The Group’s net income ratio declined slightly from 67 per cent to 66 per cent due to tighter deposit spreads.
He said management, however, put in measures including periodic re-pricing initiatives to improve margins. On the other hand cost-income ratio for the year under review increased to 57.1 per cent from 53 per cent in 2013, a reflection of the high cost operating environment.
“Total assets grew by 35 per cent to close at GH¢1.34 billion from the previous figure of GH¢999 million. Loans and advances to customers, including home loans, went up by 25 per cent to reach GH¢642.8 million. Gross non-performing loan (NPL) rate deteriorated slightly from 9.3 per cent to 10.4 per cent in 2014,” he stated.
Dr Akuffo said the Bank opened a new branch in the Kumasi metropolis in the year under review; bringing the total number of branches nationwide to 40, with 43 on-site and off-site ATMs.
HFC’s home loan portfolio stood at GH¢173.6 million at the year end, representing 25 per cent of the bank’s total loan book.
Total Disbursements for the year was GH¢26.48 million for 216 customers, out of which foreign currency loans was $5.64 million while cedi loans amounted to GH¢8.012 million. Consumer loans portfolio at year end was at GH¢15.724 million compared to GH¢8.8 million at the beginning of the year.
The Bank’s subsidiaries also posted significant contributions to its performance.
HFC Investment Services Limited assets under management rose by 50 per cent from 168.2 million to 251.6 million. The number of clients was 32,171 compared to 29,403 at the end of 2013. Its contribution to the Group’s earnings rose by eight per cent to GH¢2.36 million.
HFC Realty, as a result of the exchange rate volatility and introduction of VAT on residential properties, made a moderate profit of GH¢301,186, while HFC Boafo Microfinance improved its performance by three per cent to GH¢972,475, with a loan portfolio of GH¢24 million. Deposits mobilised for the bank under the period increased by 63 per cent to GH¢34.5 million.
HFC Capital Partners Limited, the Group’s latest subsidiary currently managing the 40 million cedi HFC Venture Capital Fund is projected to yield superior returns to the bank within the medium to long term as ‘a little over GH¢22 million has been committed to three investee companies in the real estate, hospitality and manufacturing sectors of the economy.
Dr Akuffo said the bank in 2015, would continue to maintain its quality growth stance in the market, focusing on effectively managing risk, creating quality assets, maintaining strong capital liquidity and effective cost control.
“The banking industry with its 28 players remains very competitive. We will therefore periodically review our strategy and posture to ensure that we are ahead of the competition,” he stated.
He said: “…your bank has made strides in terms of business growth and profitability.
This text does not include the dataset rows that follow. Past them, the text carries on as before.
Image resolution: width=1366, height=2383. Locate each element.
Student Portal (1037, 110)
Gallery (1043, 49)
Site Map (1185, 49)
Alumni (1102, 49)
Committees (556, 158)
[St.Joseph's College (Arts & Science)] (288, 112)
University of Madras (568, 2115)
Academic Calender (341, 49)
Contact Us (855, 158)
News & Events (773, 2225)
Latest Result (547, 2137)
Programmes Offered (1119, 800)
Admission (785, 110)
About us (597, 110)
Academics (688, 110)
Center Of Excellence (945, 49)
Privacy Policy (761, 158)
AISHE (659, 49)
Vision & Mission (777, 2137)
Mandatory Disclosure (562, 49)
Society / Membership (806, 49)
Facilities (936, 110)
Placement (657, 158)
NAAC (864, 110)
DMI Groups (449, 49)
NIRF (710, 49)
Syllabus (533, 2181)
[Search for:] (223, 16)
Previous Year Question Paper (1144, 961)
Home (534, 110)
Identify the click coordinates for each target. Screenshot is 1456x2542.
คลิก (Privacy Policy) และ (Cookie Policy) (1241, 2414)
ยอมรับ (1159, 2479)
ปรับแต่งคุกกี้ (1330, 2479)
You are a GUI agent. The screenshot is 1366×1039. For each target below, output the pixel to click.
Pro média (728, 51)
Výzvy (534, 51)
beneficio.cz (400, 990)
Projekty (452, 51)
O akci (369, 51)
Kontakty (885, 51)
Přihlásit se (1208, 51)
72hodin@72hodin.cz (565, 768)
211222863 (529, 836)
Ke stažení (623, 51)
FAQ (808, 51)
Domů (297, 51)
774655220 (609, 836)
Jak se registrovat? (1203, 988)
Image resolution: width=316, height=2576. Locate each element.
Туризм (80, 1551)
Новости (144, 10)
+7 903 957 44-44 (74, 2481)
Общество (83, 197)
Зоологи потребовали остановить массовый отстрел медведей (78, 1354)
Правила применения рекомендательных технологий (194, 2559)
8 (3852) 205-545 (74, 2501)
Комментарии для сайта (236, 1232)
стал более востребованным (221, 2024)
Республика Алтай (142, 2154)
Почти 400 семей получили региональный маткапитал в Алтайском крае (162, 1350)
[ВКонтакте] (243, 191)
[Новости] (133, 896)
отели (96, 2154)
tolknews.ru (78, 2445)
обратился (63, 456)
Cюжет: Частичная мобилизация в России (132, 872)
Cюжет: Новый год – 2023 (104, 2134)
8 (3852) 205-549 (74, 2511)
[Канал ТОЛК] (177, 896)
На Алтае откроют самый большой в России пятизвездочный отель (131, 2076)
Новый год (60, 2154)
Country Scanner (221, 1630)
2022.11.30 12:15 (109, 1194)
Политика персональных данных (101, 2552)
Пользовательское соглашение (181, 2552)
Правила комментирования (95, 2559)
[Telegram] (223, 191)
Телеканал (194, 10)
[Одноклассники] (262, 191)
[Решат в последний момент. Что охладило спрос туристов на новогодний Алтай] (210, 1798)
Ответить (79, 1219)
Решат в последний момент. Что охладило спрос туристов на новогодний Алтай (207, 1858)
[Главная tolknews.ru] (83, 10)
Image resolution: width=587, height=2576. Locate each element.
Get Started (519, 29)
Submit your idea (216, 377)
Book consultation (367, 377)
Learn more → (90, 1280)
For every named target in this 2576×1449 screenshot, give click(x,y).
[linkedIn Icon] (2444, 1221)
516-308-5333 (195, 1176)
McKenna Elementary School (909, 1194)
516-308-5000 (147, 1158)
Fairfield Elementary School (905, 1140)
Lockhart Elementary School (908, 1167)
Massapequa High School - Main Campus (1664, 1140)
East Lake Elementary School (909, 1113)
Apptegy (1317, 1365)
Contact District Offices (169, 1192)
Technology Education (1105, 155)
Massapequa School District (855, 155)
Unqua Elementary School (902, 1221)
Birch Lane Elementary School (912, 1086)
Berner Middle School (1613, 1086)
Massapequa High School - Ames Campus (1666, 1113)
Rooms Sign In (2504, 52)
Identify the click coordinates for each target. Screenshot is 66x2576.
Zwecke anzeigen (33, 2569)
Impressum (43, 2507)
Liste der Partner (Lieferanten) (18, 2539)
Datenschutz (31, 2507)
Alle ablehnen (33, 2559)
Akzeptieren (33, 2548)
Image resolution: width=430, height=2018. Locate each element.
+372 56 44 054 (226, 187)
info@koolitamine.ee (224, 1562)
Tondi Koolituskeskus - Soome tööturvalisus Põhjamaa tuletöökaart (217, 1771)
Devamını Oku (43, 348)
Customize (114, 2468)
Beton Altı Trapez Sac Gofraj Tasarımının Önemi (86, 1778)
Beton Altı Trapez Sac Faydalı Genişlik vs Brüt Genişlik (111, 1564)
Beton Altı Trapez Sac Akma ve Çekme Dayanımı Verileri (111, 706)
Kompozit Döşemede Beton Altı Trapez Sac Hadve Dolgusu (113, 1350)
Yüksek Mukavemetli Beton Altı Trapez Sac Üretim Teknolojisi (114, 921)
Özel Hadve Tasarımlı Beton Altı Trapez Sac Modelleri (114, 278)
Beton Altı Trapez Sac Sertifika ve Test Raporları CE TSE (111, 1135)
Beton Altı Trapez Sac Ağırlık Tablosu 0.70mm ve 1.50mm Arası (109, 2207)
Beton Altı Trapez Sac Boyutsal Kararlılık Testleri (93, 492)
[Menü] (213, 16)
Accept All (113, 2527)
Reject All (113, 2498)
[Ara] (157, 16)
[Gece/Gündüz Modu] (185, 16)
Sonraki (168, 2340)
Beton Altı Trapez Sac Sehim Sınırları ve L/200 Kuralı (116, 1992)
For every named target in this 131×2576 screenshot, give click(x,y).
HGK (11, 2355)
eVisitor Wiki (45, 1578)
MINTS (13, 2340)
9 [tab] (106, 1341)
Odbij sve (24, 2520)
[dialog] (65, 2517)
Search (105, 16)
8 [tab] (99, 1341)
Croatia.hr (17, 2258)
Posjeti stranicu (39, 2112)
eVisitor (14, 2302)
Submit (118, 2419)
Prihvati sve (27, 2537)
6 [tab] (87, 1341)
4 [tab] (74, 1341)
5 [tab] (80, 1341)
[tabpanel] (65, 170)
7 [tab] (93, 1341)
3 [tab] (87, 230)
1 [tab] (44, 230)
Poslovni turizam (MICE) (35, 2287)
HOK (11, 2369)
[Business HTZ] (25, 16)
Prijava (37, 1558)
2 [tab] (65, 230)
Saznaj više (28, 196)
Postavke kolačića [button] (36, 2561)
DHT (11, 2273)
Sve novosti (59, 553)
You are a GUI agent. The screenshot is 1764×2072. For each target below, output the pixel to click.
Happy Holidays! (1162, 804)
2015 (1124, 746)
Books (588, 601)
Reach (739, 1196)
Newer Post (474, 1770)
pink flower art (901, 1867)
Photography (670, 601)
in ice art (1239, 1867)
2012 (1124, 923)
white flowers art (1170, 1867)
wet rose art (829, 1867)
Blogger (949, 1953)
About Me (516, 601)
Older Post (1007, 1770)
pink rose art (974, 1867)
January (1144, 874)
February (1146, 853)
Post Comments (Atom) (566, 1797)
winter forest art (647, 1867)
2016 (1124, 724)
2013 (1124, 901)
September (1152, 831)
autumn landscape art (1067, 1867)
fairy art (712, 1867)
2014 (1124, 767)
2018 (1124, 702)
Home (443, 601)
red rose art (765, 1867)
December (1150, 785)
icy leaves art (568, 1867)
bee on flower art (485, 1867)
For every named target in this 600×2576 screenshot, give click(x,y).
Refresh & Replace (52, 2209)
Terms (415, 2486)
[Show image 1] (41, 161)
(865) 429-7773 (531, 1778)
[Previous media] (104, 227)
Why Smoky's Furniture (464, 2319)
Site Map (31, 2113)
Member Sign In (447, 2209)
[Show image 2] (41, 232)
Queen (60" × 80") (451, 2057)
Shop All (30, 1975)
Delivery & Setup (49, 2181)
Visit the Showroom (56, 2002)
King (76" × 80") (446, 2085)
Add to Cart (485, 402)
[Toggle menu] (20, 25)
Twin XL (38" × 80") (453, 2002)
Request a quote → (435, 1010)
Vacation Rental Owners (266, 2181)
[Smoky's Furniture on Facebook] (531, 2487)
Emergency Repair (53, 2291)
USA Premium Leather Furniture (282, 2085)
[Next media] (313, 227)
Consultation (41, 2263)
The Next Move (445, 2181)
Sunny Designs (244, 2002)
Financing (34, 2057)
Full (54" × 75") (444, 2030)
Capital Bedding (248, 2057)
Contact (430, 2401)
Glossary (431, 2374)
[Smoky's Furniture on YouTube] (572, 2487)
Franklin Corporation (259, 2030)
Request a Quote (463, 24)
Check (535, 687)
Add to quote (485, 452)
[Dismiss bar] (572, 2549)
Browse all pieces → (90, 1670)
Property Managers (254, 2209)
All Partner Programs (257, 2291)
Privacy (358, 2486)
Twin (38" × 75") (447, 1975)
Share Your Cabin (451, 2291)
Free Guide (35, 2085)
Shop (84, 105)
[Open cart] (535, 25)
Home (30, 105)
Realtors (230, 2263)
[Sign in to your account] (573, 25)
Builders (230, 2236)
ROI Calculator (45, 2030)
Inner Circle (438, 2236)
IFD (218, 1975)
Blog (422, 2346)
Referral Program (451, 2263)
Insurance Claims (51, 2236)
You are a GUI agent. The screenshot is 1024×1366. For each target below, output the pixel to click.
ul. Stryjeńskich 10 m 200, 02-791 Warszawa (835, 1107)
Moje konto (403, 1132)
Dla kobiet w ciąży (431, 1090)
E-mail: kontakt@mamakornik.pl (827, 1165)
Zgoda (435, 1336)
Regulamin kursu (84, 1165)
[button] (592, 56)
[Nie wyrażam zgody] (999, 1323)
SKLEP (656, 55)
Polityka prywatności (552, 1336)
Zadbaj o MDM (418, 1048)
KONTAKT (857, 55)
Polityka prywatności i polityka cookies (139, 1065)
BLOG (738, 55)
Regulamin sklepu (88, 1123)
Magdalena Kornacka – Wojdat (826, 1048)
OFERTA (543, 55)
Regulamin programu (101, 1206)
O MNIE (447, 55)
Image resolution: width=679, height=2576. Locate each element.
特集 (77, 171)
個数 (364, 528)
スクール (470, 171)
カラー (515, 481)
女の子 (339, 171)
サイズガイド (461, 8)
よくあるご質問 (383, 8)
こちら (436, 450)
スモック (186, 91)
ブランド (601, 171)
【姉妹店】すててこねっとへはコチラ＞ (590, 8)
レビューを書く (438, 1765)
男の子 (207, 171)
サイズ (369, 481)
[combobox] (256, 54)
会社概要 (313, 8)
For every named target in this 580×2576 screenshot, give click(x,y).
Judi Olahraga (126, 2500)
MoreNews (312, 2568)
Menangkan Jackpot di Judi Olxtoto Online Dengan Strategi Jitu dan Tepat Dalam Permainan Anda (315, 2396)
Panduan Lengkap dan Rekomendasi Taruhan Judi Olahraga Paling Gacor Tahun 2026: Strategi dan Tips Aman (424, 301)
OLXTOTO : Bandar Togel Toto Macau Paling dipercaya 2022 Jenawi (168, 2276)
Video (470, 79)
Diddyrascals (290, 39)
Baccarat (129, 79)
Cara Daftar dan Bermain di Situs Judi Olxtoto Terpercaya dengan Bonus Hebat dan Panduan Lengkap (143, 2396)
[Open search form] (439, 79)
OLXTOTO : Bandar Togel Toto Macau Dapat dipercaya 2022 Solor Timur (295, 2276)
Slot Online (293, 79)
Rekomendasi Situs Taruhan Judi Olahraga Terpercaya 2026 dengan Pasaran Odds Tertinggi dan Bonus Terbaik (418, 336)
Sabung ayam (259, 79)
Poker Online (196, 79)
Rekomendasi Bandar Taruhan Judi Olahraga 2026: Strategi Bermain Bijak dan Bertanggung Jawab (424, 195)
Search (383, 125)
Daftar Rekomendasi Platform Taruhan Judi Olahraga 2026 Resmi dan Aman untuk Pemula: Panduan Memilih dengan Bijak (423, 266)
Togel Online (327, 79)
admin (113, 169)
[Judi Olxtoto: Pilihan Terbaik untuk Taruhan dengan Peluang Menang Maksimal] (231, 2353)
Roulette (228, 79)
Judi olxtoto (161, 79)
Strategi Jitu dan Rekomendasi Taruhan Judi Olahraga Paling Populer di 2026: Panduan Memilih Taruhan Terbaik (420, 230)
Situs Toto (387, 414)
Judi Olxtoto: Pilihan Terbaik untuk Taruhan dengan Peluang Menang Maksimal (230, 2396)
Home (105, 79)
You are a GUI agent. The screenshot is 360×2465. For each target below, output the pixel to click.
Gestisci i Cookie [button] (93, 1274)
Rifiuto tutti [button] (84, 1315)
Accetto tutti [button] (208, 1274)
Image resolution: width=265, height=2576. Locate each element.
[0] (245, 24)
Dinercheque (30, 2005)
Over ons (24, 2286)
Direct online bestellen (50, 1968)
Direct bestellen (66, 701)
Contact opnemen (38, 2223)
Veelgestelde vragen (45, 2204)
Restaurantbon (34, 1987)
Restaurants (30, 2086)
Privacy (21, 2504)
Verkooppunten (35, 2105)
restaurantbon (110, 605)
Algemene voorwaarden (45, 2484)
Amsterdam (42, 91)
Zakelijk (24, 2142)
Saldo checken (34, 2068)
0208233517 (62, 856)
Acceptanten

I wish to assure you that the bank is well positioned and ready to take advantage of new opportunities in the market, and to continue its strong growth.”
Mrs Muriel Susan Edusei, outgoing Board Chairperson of the bank, announced that members have recommended payment of a dividend of GH¢0.060 per share to its shareholders, representing an increase of 71 per cent in the previous year’s dividend of GH¢0.035 per share. This, she said, was in line with its objective of continuously delivering value to its shareholders.
She noted that the bank emerged as overall best performing stock on the Ghana Stock Exchange during the year under review with the stock price recording 56.25 per cent capital gain in 2014 rising from 96 Ghana pesewas at the beginning of the year to GH¢1.50 at the end of December 2014.
“We are optimistic that we can build on our success despite the expected challenging domestic and global economic environment. This optimism is premised on the strength and resilience of our business model and our committed staff,” she stated.